En Amazonie, les vieux pâturages permanents stockent autant de carbone que les forêts

Une étude conjointe de l'INRA et du CIRAD révèle que dans les couches profondes du sol, les pâturages de plus de 24 ans, faiblement chargés en bétail, stockent autant de carbone que les vieilles forêts voisines. Vincent Freycon et Lilian Blanc (UPR Forêts et Sociétés) ont participé à cette clarification qui ne remet pas en cause l'intérêt de juguler la déforestation, mais montre que les puits de carbone ne sont pas l'exclusivité des forêts.

Les résultats de cette étude, dont le résumé apparaît ci-après, ont été publiés dans la revue Global Change Biology.

Les forêts amazoniennes accumulent continuellement du carbone (C) dans la biomasse et dans le sol, ce qui représente un puits de carbone de 0,42 à 0,65 Gigatonnes par an.
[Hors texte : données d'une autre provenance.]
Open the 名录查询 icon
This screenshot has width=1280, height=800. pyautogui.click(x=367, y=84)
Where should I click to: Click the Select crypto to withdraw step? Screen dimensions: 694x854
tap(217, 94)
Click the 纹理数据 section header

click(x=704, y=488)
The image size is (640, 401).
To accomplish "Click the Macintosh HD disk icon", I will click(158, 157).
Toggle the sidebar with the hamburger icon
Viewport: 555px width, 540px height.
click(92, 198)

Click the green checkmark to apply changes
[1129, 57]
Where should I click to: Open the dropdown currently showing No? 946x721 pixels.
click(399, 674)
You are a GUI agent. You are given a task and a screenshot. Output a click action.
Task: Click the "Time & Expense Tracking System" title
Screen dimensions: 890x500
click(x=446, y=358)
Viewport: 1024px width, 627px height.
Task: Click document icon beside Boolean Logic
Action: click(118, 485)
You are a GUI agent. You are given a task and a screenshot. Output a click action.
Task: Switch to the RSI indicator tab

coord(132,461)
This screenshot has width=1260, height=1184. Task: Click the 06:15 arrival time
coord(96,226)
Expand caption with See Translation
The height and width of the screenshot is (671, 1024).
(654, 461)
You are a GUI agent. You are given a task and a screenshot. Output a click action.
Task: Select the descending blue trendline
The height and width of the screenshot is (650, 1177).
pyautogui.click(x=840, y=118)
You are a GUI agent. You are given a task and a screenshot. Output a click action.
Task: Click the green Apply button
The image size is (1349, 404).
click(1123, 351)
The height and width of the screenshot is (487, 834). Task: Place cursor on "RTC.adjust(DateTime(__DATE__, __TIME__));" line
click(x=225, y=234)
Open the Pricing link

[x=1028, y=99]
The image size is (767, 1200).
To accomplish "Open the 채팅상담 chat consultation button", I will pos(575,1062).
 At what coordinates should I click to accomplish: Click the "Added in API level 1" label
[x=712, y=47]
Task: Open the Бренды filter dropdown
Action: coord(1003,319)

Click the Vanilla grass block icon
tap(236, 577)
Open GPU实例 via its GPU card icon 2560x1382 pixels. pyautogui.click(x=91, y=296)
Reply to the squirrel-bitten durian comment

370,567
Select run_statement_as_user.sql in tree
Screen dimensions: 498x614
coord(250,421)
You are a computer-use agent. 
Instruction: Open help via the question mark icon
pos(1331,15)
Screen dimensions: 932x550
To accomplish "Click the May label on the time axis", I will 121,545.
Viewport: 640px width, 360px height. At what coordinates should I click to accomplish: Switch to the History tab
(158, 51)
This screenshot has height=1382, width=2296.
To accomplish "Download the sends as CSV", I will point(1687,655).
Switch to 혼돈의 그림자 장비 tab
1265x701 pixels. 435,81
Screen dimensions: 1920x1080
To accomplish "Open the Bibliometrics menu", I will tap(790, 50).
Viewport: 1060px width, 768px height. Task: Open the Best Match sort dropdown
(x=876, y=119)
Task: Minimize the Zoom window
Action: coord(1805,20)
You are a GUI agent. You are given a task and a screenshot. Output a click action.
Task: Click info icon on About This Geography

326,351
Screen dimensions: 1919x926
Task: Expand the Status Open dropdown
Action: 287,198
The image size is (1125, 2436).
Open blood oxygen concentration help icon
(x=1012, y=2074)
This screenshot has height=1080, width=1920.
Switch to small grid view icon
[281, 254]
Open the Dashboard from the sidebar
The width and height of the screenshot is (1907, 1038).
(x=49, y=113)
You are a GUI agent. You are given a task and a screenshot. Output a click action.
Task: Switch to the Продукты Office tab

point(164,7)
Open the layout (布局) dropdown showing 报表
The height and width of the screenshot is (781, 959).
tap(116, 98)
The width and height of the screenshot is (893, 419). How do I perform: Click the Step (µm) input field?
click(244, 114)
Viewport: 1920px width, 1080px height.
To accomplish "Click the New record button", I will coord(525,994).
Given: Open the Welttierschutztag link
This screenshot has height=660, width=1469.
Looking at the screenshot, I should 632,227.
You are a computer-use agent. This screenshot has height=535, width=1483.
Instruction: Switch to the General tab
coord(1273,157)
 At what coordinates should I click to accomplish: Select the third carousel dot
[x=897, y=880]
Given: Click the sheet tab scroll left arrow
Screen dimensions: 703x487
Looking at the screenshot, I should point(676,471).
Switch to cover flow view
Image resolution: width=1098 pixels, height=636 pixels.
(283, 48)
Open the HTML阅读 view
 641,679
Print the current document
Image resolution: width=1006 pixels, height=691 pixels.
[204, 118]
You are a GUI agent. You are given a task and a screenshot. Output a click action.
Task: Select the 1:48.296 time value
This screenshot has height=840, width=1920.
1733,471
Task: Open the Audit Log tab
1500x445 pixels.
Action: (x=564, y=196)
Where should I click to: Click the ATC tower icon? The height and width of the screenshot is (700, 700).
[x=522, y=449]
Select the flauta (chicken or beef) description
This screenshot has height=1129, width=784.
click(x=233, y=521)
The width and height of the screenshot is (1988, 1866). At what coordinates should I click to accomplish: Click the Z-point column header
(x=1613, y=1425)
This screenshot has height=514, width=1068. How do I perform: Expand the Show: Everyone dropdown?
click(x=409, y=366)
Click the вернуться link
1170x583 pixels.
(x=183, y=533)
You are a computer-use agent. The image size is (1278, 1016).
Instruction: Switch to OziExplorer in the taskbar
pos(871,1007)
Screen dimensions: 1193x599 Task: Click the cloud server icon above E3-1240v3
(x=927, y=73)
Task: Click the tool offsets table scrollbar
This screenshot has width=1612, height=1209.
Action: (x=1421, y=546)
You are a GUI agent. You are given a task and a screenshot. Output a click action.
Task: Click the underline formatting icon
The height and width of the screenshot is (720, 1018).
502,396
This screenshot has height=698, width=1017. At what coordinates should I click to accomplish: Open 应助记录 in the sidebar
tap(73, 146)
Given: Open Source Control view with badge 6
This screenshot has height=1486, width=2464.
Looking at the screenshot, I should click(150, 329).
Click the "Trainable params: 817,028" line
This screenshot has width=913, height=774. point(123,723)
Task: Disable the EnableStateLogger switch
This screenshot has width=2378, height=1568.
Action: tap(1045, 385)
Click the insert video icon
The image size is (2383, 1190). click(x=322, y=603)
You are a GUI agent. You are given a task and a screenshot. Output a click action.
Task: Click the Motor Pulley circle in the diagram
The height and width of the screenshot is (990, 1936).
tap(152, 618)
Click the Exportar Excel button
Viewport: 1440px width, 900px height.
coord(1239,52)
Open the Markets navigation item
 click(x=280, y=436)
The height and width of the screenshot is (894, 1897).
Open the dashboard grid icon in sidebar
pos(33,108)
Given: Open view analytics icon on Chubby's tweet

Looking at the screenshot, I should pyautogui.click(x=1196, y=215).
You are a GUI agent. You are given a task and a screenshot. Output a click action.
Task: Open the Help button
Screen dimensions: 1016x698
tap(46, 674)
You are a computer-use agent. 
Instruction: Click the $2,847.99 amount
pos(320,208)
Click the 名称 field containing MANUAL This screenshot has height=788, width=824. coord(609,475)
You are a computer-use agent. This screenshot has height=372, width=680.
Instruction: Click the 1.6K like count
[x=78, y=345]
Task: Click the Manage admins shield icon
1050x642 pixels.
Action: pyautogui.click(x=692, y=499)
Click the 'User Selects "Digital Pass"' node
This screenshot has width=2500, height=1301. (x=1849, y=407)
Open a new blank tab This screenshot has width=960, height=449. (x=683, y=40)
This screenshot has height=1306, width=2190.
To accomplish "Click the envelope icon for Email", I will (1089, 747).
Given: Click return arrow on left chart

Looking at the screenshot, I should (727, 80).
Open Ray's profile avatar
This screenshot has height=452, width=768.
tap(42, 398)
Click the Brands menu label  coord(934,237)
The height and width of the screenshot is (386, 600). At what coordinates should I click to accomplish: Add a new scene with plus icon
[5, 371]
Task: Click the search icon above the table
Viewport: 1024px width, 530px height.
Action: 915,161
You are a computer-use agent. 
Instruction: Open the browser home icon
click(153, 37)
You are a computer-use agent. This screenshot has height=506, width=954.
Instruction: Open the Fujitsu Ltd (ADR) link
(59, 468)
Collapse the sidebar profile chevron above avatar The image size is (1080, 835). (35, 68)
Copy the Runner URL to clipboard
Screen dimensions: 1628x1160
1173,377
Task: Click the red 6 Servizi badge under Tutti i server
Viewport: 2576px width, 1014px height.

Au cours des dernières décennies, plus de 15% des forêts amazoniennes ont été converties en pâturages, entraînant des émissions nettes de C (~ 200 tonnes de carbone par hectare) dues au brûlage de la biomasse et à la minéralisation des déchets dans les premières années après la déforestation. Cependant, on sait peu de choses sur la capacité des pâturages tropicaux à restaurer un puits de carbone. Notre étude montre, en Amazonie française, que le stockage en carbone observé dans la forêt d'origine peut être partiellement restauré dans de vieux pâturages tropicaux (≥ 24 ans) gérés avec un faible taux de charge (environ 1 unité de bétail par hectare) et sans utilisation de feu depuis leur établissement. Une combinaison unique de données issues d'une longue chronoséquence et de mesures de covariance des turbulences a montré que les pâturages stockent entre 1,27 ± 0,37 et 5,31 ± 2,08 tonnes de carbone par hectare et par an, tandis que la forêt indigène, à proximité, stockait tonnes de carbone par hectare et par an. Ce carbone est principalement séquestré dans l'humus des couches profondes du sol (20-100 cm), alors qu'aucun stockage de C n'a été observé dans la couche de 0 à 20 cm. Le stockage de carbone dans les pâturages tropicaux en C4 est associé à l'installation et au développement des espèces en C3, qui augmentent soit l'apport d'azote dans l'écosystème, soit le rapport C: N de la matière organique du sol. Les efforts visant à freiner la déforestation demeurent une priorité évidente pour préserver les stocks de carbone forestier et la biodiversité. Cependant, nos résultats montrent que si la gestion durable est appliquée dans les pâturages tropicaux issus de la déforestation (éviter les feux et le surpâturage, utiliser un plan de rotation des pâturages et un mélange d'espèces C3 et C4), ceux-ci peuvent assurer un stockage continu de carbone, s'ajoutant à celui actuellement opéré par les forêts amazoniennes.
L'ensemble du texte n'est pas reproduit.